Nous, habitants momentanés et passagers tardifs de la planète Terre, devons nous mobiliser pour reconnaître la spécificité de ces zones aujourd’hui menacées par les activités humaines.

Nous disposons dans le système onusien des prémices d’un cadre unique et consenti qui concilie souveraineté nationale, coopération internationale et implication locale. Il s’agit des sites du patrimoine mondial naturel et des réserves de biosphère, désignés à l’UNESCO sur proposition des États membres : ensemble, ces zones couvrent une superficie équivalente à celle de la Chine, dont près de deux millions de kilomètres carrés sont situés en Amérique du Sud.
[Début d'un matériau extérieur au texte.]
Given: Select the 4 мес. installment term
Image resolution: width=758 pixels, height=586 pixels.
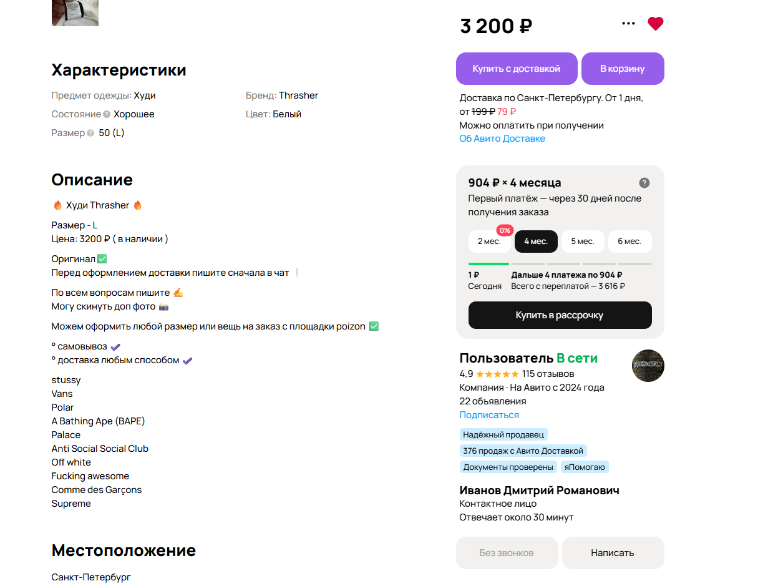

L’UNESCO héberge aussi des réseaux de coopération scientifique mondiale sur l’eau, les océans ou la recherche fondamentale.

Nous pouvons nous appuyer sur ce cadre unique pour lancer un plan d’urgence et d’investissement massif pour les zones les plus critiques, partout dans le monde. Nos réseaux d’experts scientifiques nous aideront à les choisir en fonction de leur valeur écologique exceptionnelle et de la vulnérabilité du milieu dans lequel elles s’inscrivent.

C’est aussi à travers l’éducation que l’on peut prévenir les conflits

Offrir de véritables moyens aux États directement impliqués, c’est d’abord faire face à l’urgence, mais c’est aussi construire à l’échelle de ces territoires des schémas de développement durable sur le long terme, fondés sur le savoir scientifique, y compris autochtone.

Modifier les modes de vie à travers l’éducation

Nous devons aussi agir par l’éducation, de la maternelle à la formation professionnelle en passant par le secondaire et l’enseignement supérieur : l’enseignement à la nature devrait désormais se trouver au cœur des programmes scolaires.

L’éducation doit accélérer la prise de conscience et amorcer la modification profonde de nos modes de vie. C’est aussi à travers l’éducation que l’on peut prévenir les conflits que ces bouleversements ne manqueront pas de provoquer.

Le sommet sur le climat organisé aux Nations unies arrive en cet instant déterminant. Nous n’avons pas le droit de manquer ce rendez-vous avec l’avenir, auquel la jeunesse nous convoque avec impatience.